TASK GOAL: Record by record, write out the listing word for word while omitting pictures.

DATA UNDER STUDY:
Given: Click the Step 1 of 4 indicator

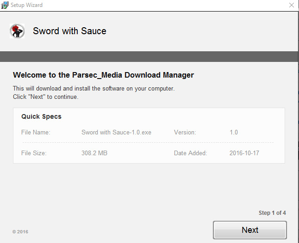Looking at the screenshot, I should click(272, 213).
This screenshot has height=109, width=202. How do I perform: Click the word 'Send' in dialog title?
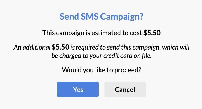pyautogui.click(x=69, y=17)
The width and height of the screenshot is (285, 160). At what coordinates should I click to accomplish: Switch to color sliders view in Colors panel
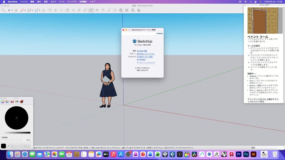tap(7, 102)
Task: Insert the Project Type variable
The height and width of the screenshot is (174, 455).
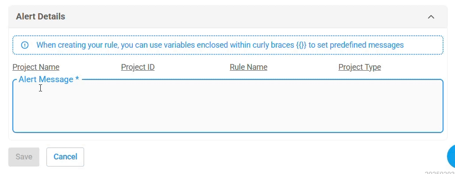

SOLUTION FOR THIS EXERCISE:
Given: Click the Step 1 of 4 indicator

Looking at the screenshot, I should click(272, 213).
This screenshot has height=109, width=202. How do I perform: Click the word 'Send' in dialog title?
pyautogui.click(x=69, y=17)
The width and height of the screenshot is (285, 160). At what coordinates should I click to accomplish: Switch to color sliders view in Colors panel
tap(7, 102)
Task: Insert the Project Type variable
The height and width of the screenshot is (174, 455).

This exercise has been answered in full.